Deutscher Freidenker-Verband e.V., Landesverband Sachsen-Anhalt

Gedanke zum Tag, was ist schon Theorie, … ohne Praxis?

Erkenntnis was immer sie auch ist, oder wie sie daherkommt, ist in der Regel konkret historisch und hat eine weltanschauliche Basis. Heute basieren sehr viele Erkenntnisse auf einer weltanschaulich idealistischen Basis, entsprechend der Grundfrage einer jeden Philosophie, darauf wurden die Menschen seit Jahrzehnten auch im Osten des Landes konditioniert. Allerdings als der Osten des Landes noch DDR gewesen, war es anders, die allgemeine weltanschauliche Basis war materialistisch, es wurde viel Wert auf den dialektischen und historischen Materialismus und dessen Anwendung gelegt, allerdings zum Teil auch der Grundstein für den heutigen Idealismus. Wie so etwas funktioniert, ist ein Thema für sich, denn auch eine wissenschaftliche Theorie kann in den Status einer Religion erhoben werden, wenn der Erkenntnisgewinn mittels dogmatisch angewendeter Lehrsätze gefördert. Das Dogma ist ein Problem, auch ein Zeichen dafür, dass das, was dogmatisiert wurde, eigentlich nicht verstanden. Aus diesem Grund war manche Aussage nicht falsch, nur nicht konkret historisch korrekt angewendet im Prozess der Erkenntnis, sondern zur absoluten Wahrheit erhoben und Erkenntnisse manifestiert, ohne sie zu erringen, negierte sie sich oft selbst.

Auch wenn dieses nicht wissenschaftlich, sondern in der täglichen Anwendung geschehen, z. B. aus Unwissenheit, es kann nicht sein, was nicht sein darf, nur wenn doch ist, was nicht sein sollte, wurde oft nicht ergründet die Ursachen, sondern es wurde verkündet, dass nicht sein kann, was nicht sein darf, und damit der Anfang vom Ende begründet, in der Hoffnung, dass sich etwas Besseres findet. Dazu nicht nach vorn geschaut, vergangener Erkenntnisse sich bedienend, sondern zurückgeschaut und versucht auf verrotteten Fundamenten aufzubauen, die massiven, neuen Fundamente zerstörend, weil sie nicht über die Partina der alten verfügten. Doch sie sind noch da, die neuen Fundamente, es kann sich ihrer bedient werden, den Erkenntnisprozess förderlich, progressive Veränderungen generierend.
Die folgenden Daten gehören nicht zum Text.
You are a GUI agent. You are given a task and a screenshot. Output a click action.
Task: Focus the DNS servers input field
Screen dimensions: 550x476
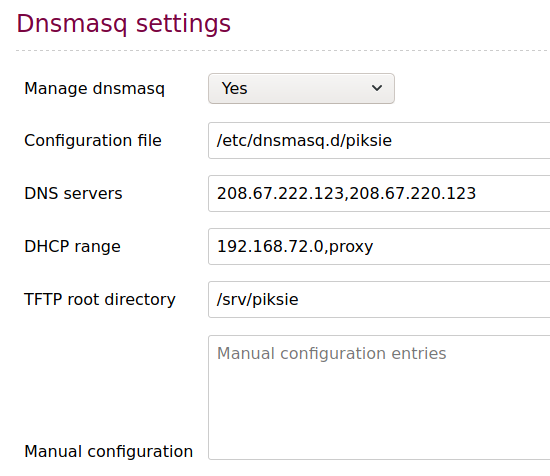tap(379, 193)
Heute ist nicht alles anders, wie gern behauptet und die Erkenntnisse der einst als Klassiker bezeichneten überholt, ganz im Gegenteil, Kapitalismus ist heute noch Kapitalismus und Imperialismus seine höchste Form. Das Aussehen ist etwas anders, es wurde an der Fassade gearbeitet, neue Materialien eingesetzt, neue Technologien angewandt, aber hinter der Fassade, welche mehr und mehr bröckelt, wirken dieselben objektiven Gesetzmäßigkeiten wie einst. Sie wurden erkannt und in der DDR wusste man besser über die objektiv wirkenden Gesetzmäßigkeiten im Kapitalismus bescheid als im Kapitalismus selbst, denn sie waren erkannt dank einer wissenschaftlichen Weltanschauung. Welche sich gelegentlich mit dem Erkennen des eigenen Seins in der Praxis etwas schwertat, auch weil neue Wege schwer zu gehen sind, mit jedem Schritt voran wurde Neuland betreten und es ist schwer zu sagen, mit welchen Konsequenzen zu rechnen, wie der Untergrund auf den zu treten beschaffen. Nur das war in der Geschichte immer schon so, wer neue Wege geht, wird es immer schwerer haben als jene, welche in ausgetretenen Pfaden sich im Kreis bewegen, aber er wird sich vom Kreislauf befreien, aus einer Bahn heraustreten, welche letztlich nur zum Ziel für jene führt, welche die Bahn vorgeben und davon partizipieren, dass möglichst viele dieser folgen, egal wie viele auf der Strecke bleiben und über wie viel Leichen hinweggeschritten werden muss und es werden auf der Kreisbahn immer mehr … Leichen.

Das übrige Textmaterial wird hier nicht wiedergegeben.